### Source text

◇ ◇ ◇ ◇ ◇ ◇ ◇

February 22, 2011 at 12:11 AM
Violinist Alexandra Switala, 17, was no stranger to the Sphinx Competition when she won the Junior Division earlier this month. Her brother, Robert Switala, won the Junior Division in 2007, and this was the fourth time Alexandra herself had competed in the competition.
She credits her previous experience with the Sphinx for helping her cultivate the right mind-set and seek out the right kind of help to put her in a position to win this year.
Alexandra Switala, photo by Glenn Triest
The Sphinx Competition is held every year in the Detroit area to encourage minority participation in classical music. Alexandra, who is originally from Grapevine, Texas, near Dallas, spoke to me from Chicago, where she has been living in order to study with Almita and Roland Vamos.
Laurie: When did you start playing violin, and what made you decide to do so?
Alexandra: I started playing violin when I was four years old. My mom had always taken my brother and me to concerts, and she took us to a children's concert, where there were kids, a little older than us, playing the violin. I told my mom that I wanted to play the violin – actually I didn't say "violin," I just pointed and said, 'I want to play that!' So she started us with the Suzuki method. You don't start reading right away with the Suzuki method, you just learn by ear, and I really liked that because I've always been naturally musical.
Laurie: What is your history with the Sphinx?

◇ ◇ ◇ ◇ ◇ ◇ ◇

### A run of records
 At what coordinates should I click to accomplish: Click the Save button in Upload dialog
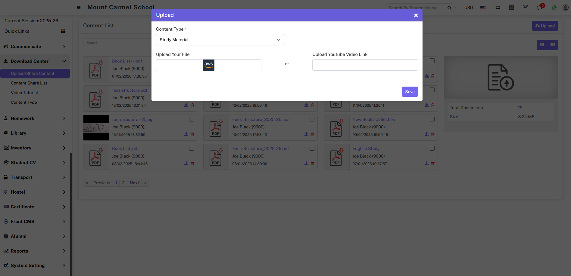pyautogui.click(x=410, y=92)
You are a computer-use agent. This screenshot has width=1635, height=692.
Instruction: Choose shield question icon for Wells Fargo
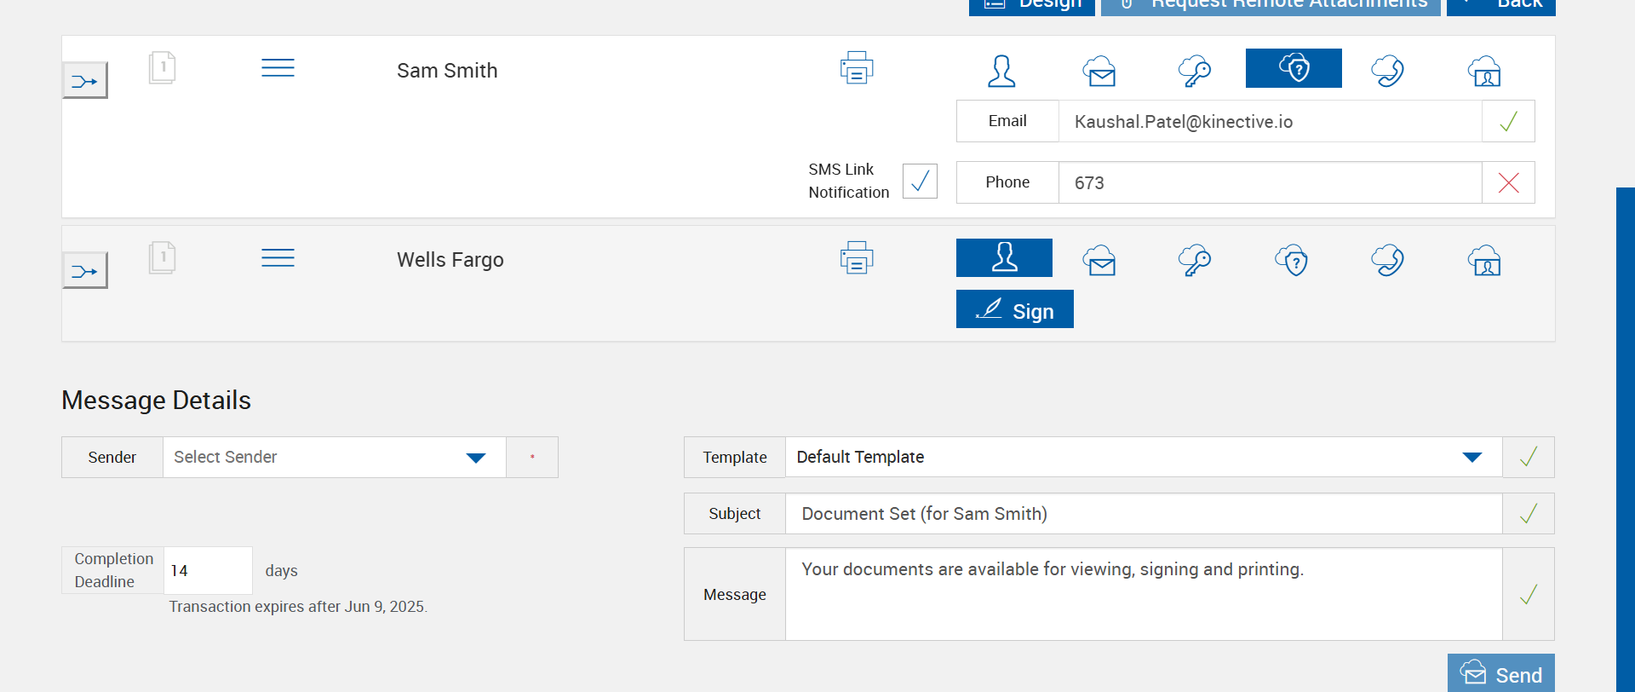coord(1292,260)
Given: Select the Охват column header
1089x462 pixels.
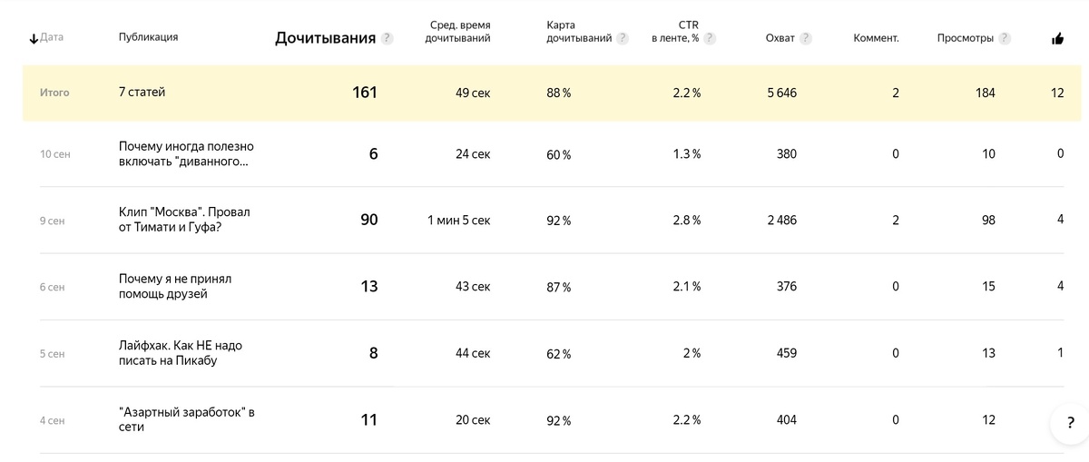Looking at the screenshot, I should (780, 38).
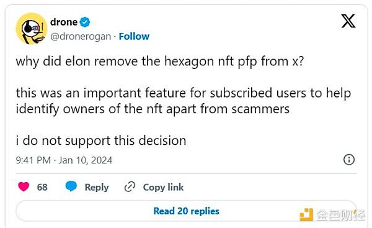Viewport: 372px width, 228px height.
Task: Open drone's yellow profile avatar
Action: coord(32,29)
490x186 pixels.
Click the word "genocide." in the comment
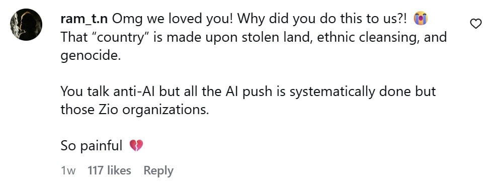tap(91, 56)
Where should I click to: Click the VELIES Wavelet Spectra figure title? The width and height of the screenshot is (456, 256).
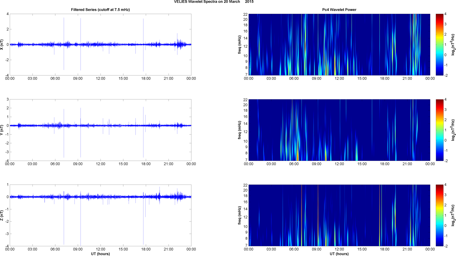click(213, 2)

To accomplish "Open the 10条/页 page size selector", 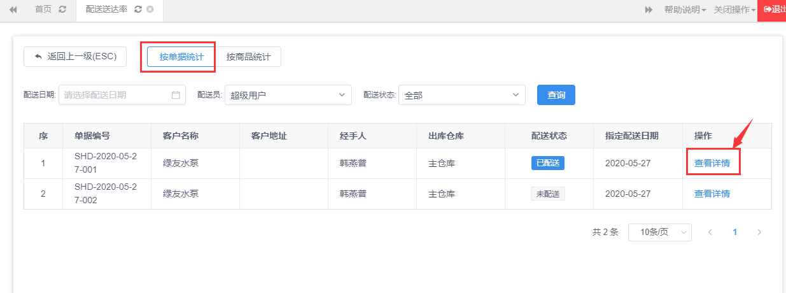I will point(659,232).
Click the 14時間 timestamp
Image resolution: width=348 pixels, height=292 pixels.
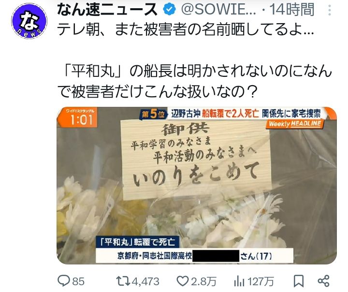tap(292, 10)
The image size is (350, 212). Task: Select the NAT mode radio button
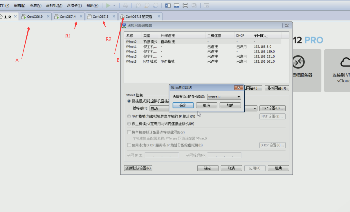pyautogui.click(x=129, y=116)

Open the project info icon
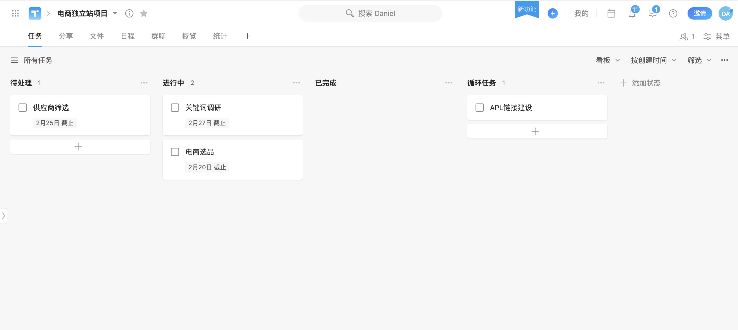pos(129,13)
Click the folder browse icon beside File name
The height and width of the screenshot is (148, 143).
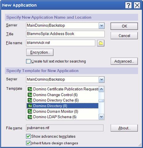click(101, 43)
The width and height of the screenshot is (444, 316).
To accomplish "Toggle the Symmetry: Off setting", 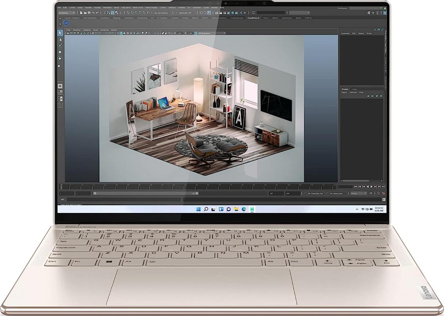I will coord(185,13).
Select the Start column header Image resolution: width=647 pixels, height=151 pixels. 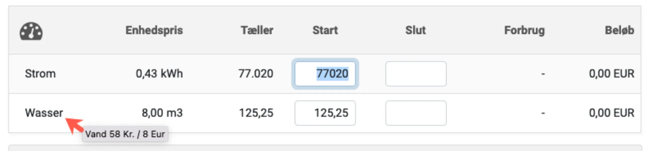pyautogui.click(x=325, y=30)
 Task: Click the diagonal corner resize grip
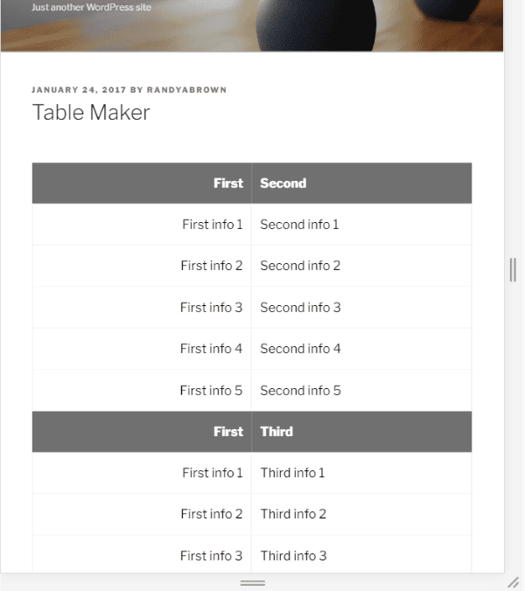click(x=514, y=581)
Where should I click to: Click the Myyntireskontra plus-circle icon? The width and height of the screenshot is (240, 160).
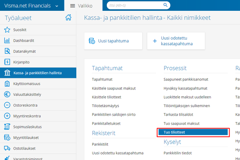pyautogui.click(x=7, y=116)
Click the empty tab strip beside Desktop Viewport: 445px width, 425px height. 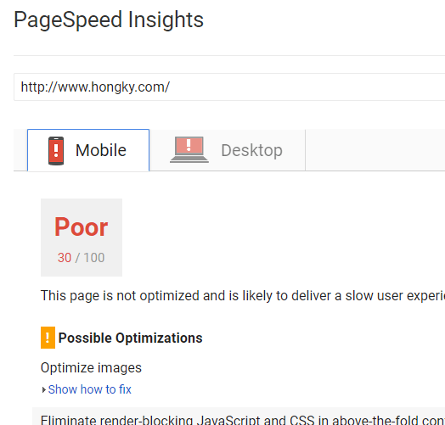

◇ ◇ ◇ ◇ ◇ ◇ ◇

### Given exercise
Carry on the interview with violinist Alexandra Switala, picking up right after Laurie's question about her history with the Sphinx. The rows are separate material and have no connection to the interview.

### Output for this exercise
Alexandra: I wasn't in it last year, but I was in it the three years previous to that. My brother, Robert Switala, competed in 2006. I didn't compete that year, but I saw him do it, and I saw the good friends he made and the opportunities he had. Then I went back with him the next year, 2007, and he won. I went back for the next two years after that, and I won second both years. Last year, I decided to take a break, and then I came back this year.
Laurie: You've really seen the Sphinx from every angle. Tell me, has it changed you? How has it influenced your path?
Alexandra: It has influenced me tremendously. When I was younger, my very first year, it was just really fun. It got me excited about the mission of Sphinx. Later on, the more I competed, I really got to be friends with some amazing musicians like Pamela Frank – she's been a judge for the three out of four years that I've competed. I've gotten to know her, and she's seen my progress and my development. Little things like that have helped me grow as a musician, and so has the feedback and other training that you get at the competition.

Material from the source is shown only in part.